Brief: Please give the data again in full, precisely as it is written.

--- START ---

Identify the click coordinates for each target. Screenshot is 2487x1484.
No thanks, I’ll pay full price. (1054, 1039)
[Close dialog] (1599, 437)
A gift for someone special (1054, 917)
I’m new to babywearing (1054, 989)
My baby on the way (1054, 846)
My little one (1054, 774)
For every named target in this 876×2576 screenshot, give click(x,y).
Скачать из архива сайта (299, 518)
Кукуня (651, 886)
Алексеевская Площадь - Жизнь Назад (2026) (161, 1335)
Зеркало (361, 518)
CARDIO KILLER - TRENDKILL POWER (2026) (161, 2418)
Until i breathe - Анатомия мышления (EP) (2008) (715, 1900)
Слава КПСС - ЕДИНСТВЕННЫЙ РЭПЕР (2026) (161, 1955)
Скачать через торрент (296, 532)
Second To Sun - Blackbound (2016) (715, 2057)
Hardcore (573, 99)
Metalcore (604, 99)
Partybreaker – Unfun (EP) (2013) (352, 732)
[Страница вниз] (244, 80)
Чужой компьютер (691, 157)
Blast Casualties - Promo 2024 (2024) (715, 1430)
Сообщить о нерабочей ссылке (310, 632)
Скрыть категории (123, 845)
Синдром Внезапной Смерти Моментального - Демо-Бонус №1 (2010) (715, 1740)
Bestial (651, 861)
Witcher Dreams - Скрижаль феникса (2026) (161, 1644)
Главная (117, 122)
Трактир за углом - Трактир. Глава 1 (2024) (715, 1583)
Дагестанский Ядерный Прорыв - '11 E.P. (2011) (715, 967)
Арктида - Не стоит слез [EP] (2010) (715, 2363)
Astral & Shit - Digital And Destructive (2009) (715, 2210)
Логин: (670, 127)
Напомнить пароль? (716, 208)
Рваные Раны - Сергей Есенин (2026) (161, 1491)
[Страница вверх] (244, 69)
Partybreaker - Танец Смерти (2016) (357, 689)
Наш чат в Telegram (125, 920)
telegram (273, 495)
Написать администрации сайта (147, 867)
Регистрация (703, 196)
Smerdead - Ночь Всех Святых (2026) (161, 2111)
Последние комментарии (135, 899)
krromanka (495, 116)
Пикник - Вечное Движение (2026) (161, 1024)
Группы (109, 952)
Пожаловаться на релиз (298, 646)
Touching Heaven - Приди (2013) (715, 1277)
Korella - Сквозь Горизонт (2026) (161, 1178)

--- END ---

Response area:
Identify the click coordinates for each target. Screenshot is 2487x1484.
No thanks, I’ll pay full price. (1054, 1039)
[Close dialog] (1599, 437)
A gift for someone special (1054, 917)
I’m new to babywearing (1054, 989)
My baby on the way (1054, 846)
My little one (1054, 774)
For every named target in this 876×2576 screenshot, give click(x,y).
Скачать из архива сайта (299, 518)
Кукуня (651, 886)
Алексеевская Площадь - Жизнь Назад (2026) (161, 1335)
Зеркало (361, 518)
CARDIO KILLER - TRENDKILL POWER (2026) (161, 2418)
Until i breathe - Анатомия мышления (EP) (2008) (715, 1900)
Слава КПСС - ЕДИНСТВЕННЫЙ РЭПЕР (2026) (161, 1955)
Скачать через торрент (296, 532)
Second To Sun - Blackbound (2016) (715, 2057)
Hardcore (573, 99)
Metalcore (604, 99)
Partybreaker – Unfun (EP) (2013) (352, 732)
[Страница вниз] (244, 80)
Чужой компьютер (691, 157)
Blast Casualties - Promo 2024 (2024) (715, 1430)
Сообщить о нерабочей ссылке (310, 632)
Скрыть категории (123, 845)
Синдром Внезапной Смерти Моментального - Демо-Бонус №1 (2010) (715, 1740)
Bestial (651, 861)
Witcher Dreams - Скрижаль феникса (2026) (161, 1644)
Главная (117, 122)
Трактир за углом - Трактир. Глава 1 (2024) (715, 1583)
Дагестанский Ядерный Прорыв - '11 E.P. (2011) (715, 967)
Арктида - Не стоит слез [EP] (2010) (715, 2363)
Astral & Shit - Digital And Destructive (2009) (715, 2210)
Логин: (670, 127)
Напомнить пароль? (716, 208)
Рваные Раны - Сергей Есенин (2026) (161, 1491)
[Страница вверх] (244, 69)
Partybreaker - Танец Смерти (2016) (357, 689)
Наш чат в Telegram (125, 920)
telegram (273, 495)
Написать администрации сайта (147, 867)
Регистрация (703, 196)
Smerdead - Ночь Всех Святых (2026) (161, 2111)
Последние комментарии (135, 899)
krromanka (495, 116)
Пикник - Вечное Движение (2026) (161, 1024)
Группы (109, 952)
Пожаловаться на релиз (298, 646)
Touching Heaven - Приди (2013) (715, 1277)
Korella - Сквозь Горизонт (2026) (161, 1178)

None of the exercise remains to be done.